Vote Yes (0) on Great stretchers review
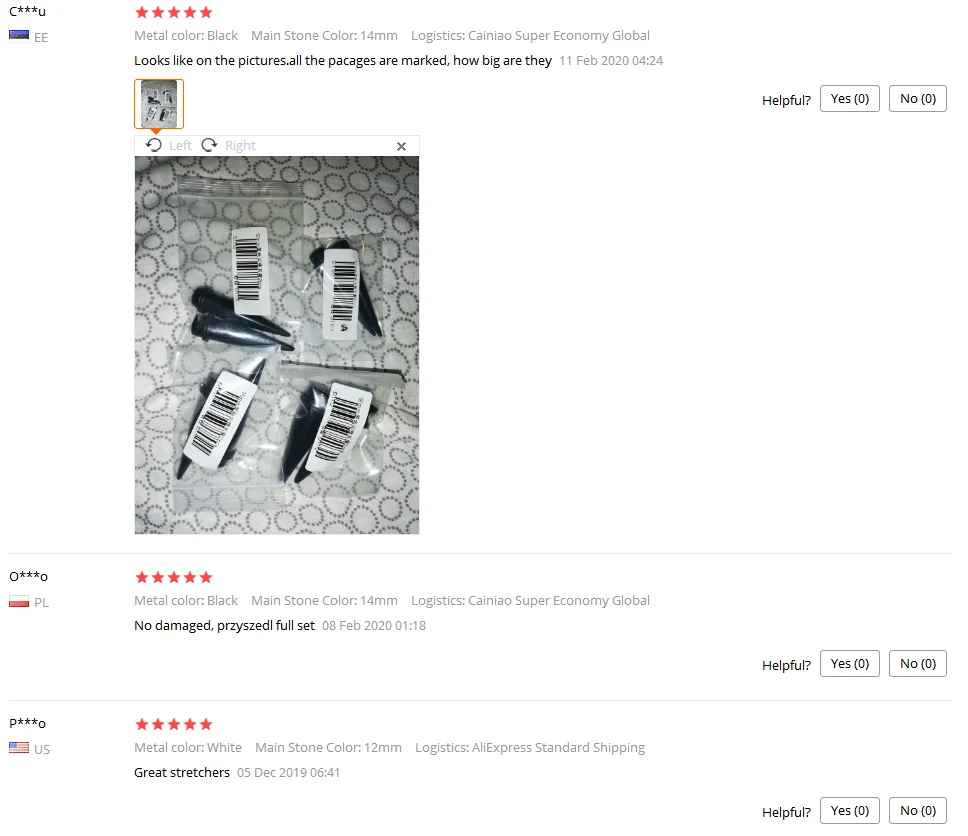The height and width of the screenshot is (836, 968). 849,811
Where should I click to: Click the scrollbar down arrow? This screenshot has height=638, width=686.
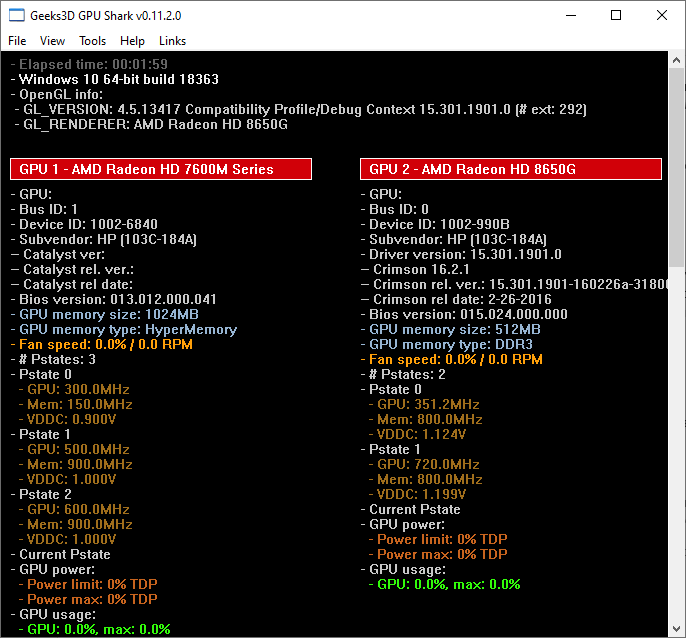pos(677,629)
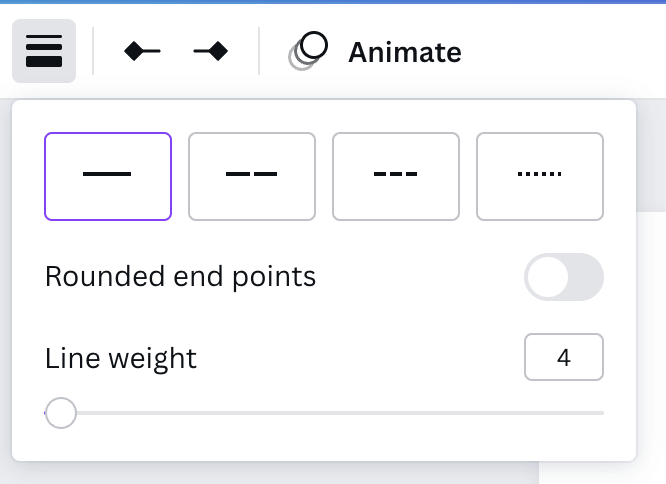
Task: Open the line end diamond options
Action: (x=211, y=51)
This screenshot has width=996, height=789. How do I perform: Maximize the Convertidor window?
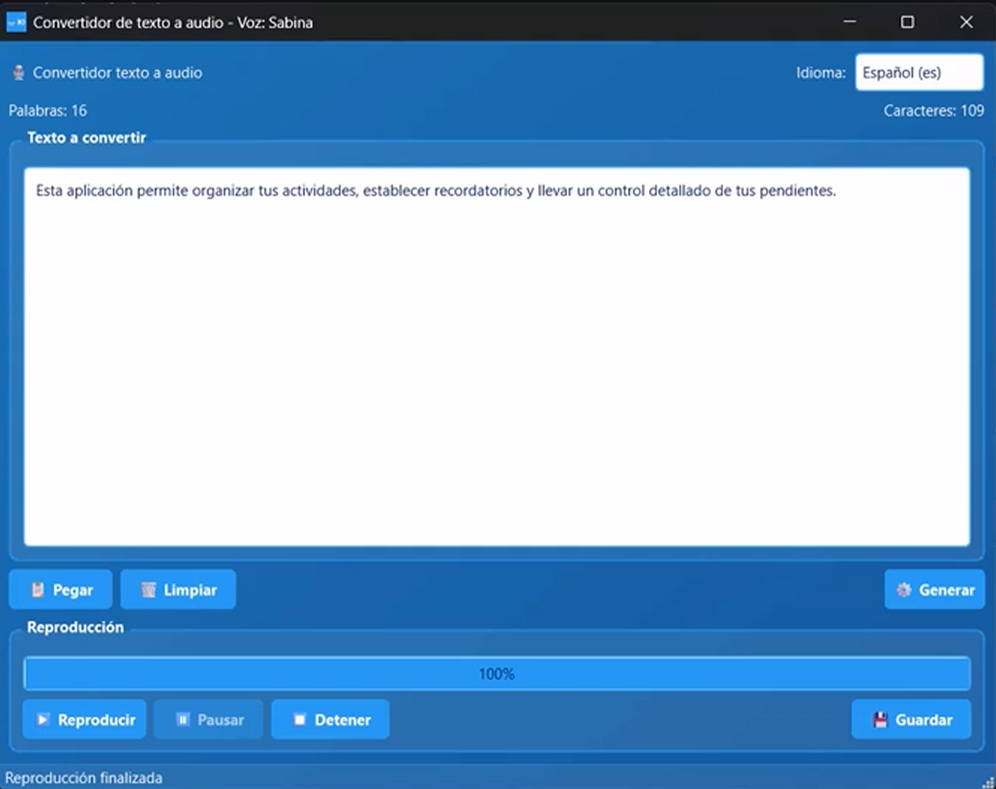[907, 22]
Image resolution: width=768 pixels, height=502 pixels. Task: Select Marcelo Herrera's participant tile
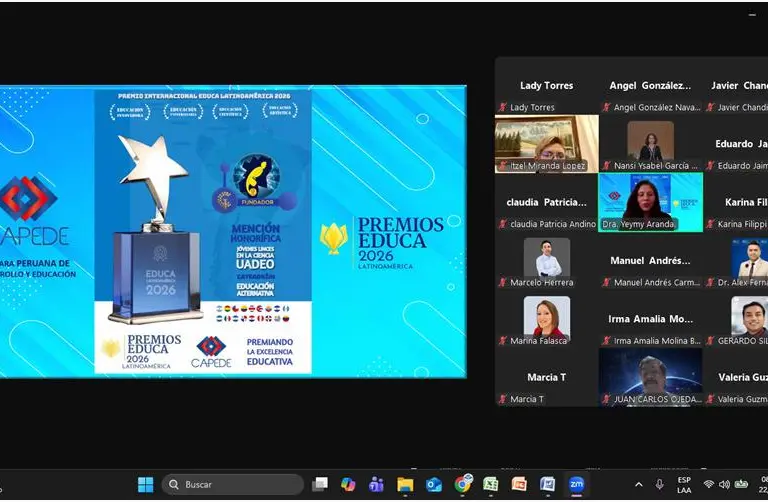(x=546, y=260)
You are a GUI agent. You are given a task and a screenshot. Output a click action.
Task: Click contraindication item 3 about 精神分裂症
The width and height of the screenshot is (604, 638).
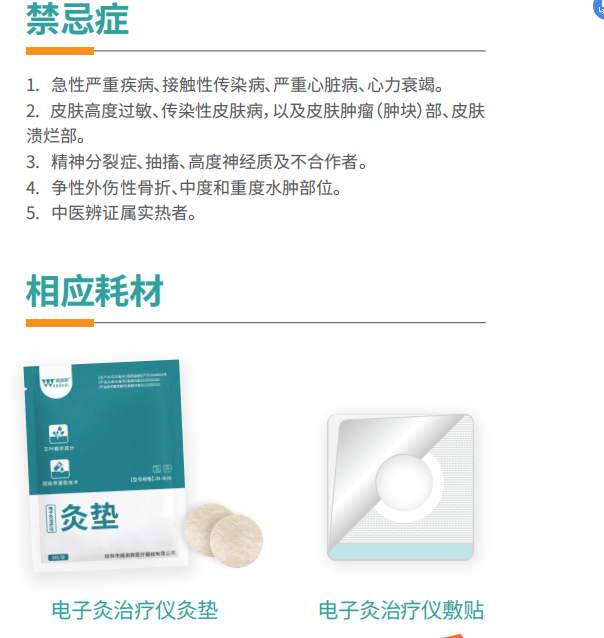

┄┄┄┄┄┄┄┄┄┄┄┄┄┄┄┄┄┄┄┄

◆ Task directions ◆
Output all of the rows above verbatim, without the pictures.

◆ Response ◆
Vote Yes (0) on Great stretchers review
The height and width of the screenshot is (836, 968). 849,811
Where should I click to: Click the scrollbar down arrow? This screenshot has height=638, width=686.
pos(677,629)
Task: Open the line end diamond options
Action: (x=211, y=51)
This screenshot has width=996, height=789. How do I perform: Maximize the Convertidor window?
[907, 22]
Image resolution: width=768 pixels, height=502 pixels. Task: Select Marcelo Herrera's participant tile
(x=546, y=260)
You are a GUI agent. You are given a task and a screenshot. Output a click action.
Task: Click contraindication item 3 about 精神分裂症
The width and height of the screenshot is (604, 638).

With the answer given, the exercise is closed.